• **INSTRUCTIONS FOR THE TASK**: An accurate, complete copy of the records below is required.

• **SUPPLIED RECORDS**:

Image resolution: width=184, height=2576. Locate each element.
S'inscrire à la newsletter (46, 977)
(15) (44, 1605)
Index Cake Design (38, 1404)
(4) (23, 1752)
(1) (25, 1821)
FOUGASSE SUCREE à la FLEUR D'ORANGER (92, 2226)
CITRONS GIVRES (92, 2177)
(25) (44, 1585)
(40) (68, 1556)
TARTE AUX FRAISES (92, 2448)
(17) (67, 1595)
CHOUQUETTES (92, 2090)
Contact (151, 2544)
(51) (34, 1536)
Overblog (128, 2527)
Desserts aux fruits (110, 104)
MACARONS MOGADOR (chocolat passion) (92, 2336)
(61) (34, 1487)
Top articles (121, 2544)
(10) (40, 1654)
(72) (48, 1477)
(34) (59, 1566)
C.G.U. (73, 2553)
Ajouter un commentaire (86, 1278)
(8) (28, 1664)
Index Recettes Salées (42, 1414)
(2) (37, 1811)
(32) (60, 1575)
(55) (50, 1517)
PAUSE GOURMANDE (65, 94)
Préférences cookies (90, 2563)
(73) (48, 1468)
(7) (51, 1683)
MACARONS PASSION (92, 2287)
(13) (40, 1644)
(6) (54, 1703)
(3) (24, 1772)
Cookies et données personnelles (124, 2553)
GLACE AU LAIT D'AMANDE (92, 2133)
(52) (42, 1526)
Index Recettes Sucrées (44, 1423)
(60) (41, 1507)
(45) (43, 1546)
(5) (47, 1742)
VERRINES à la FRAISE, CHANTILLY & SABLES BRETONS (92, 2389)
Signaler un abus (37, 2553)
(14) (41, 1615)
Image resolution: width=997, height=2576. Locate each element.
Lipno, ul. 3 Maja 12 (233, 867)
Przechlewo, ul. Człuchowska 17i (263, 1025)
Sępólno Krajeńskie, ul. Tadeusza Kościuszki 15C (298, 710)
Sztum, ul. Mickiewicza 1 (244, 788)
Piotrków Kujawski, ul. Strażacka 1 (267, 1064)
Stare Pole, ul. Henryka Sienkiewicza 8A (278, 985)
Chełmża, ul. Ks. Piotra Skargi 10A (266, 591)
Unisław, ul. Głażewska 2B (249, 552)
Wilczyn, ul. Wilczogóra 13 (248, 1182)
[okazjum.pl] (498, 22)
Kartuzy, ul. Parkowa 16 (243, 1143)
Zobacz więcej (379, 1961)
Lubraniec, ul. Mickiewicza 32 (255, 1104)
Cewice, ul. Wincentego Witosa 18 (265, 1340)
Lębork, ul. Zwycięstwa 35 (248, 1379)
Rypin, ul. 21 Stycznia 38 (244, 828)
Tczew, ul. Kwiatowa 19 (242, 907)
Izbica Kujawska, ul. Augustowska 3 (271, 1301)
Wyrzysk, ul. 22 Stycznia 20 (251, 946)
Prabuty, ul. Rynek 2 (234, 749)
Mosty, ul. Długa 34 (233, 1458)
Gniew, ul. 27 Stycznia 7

• **EXERCISE RESPONSE**:
Image resolution: width=184, height=2576. Locate each element.
S'inscrire à la newsletter (46, 977)
(15) (44, 1605)
Index Cake Design (38, 1404)
(4) (23, 1752)
(1) (25, 1821)
FOUGASSE SUCREE à la FLEUR D'ORANGER (92, 2226)
CITRONS GIVRES (92, 2177)
(25) (44, 1585)
(40) (68, 1556)
TARTE AUX FRAISES (92, 2448)
(17) (67, 1595)
CHOUQUETTES (92, 2090)
Contact (151, 2544)
(51) (34, 1536)
Overblog (128, 2527)
Desserts aux fruits (110, 104)
MACARONS MOGADOR (chocolat passion) (92, 2336)
(61) (34, 1487)
Top articles (121, 2544)
(10) (40, 1654)
(72) (48, 1477)
(34) (59, 1566)
C.G.U. (73, 2553)
Ajouter un commentaire (86, 1278)
(8) (28, 1664)
Index Recettes Salées (42, 1414)
(2) (37, 1811)
(32) (60, 1575)
(55) (50, 1517)
PAUSE GOURMANDE (65, 94)
Préférences cookies (90, 2563)
(73) (48, 1468)
(7) (51, 1683)
MACARONS PASSION (92, 2287)
(13) (40, 1644)
(6) (54, 1703)
(3) (24, 1772)
Cookies et données personnelles (124, 2553)
GLACE AU LAIT D'AMANDE (92, 2133)
(52) (42, 1526)
Index Recettes Sucrées (44, 1423)
(60) (41, 1507)
(45) (43, 1546)
(5) (47, 1742)
VERRINES à la FRAISE, CHANTILLY & SABLES BRETONS (92, 2389)
Signaler un abus (37, 2553)
(14) (41, 1615)
Image resolution: width=997, height=2576. Locate each element.
Lipno, ul. 3 Maja 12 (233, 867)
Przechlewo, ul. Człuchowska 17i (263, 1025)
Sępólno Krajeńskie, ul. Tadeusza Kościuszki 15C (298, 710)
Sztum, ul. Mickiewicza 1 (244, 788)
Piotrków Kujawski, ul. Strażacka 1 (267, 1064)
Stare Pole, ul. Henryka Sienkiewicza 8A (278, 985)
Chełmża, ul. Ks. Piotra Skargi 10A (266, 591)
Unisław, ul. Głażewska 2B (249, 552)
Wilczyn, ul. Wilczogóra 13 (248, 1182)
[okazjum.pl] (498, 22)
Kartuzy, ul. Parkowa 16 (243, 1143)
Zobacz więcej (379, 1961)
Lubraniec, ul. Mickiewicza 32 (255, 1104)
Cewice, ul. Wincentego Witosa 18 (265, 1340)
Lębork, ul. Zwycięstwa 35 (248, 1379)
Rypin, ul. 21 Stycznia 38 (244, 828)
Tczew, ul. Kwiatowa 19 (242, 907)
Izbica Kujawska, ul. Augustowska 3 (271, 1301)
Wyrzysk, ul. 22 Stycznia 20 (251, 946)
Prabuty, ul. Rynek 2 (234, 749)
Mosty, ul. Długa 34 (233, 1458)
Gniew, ul. 27 Stycznia 7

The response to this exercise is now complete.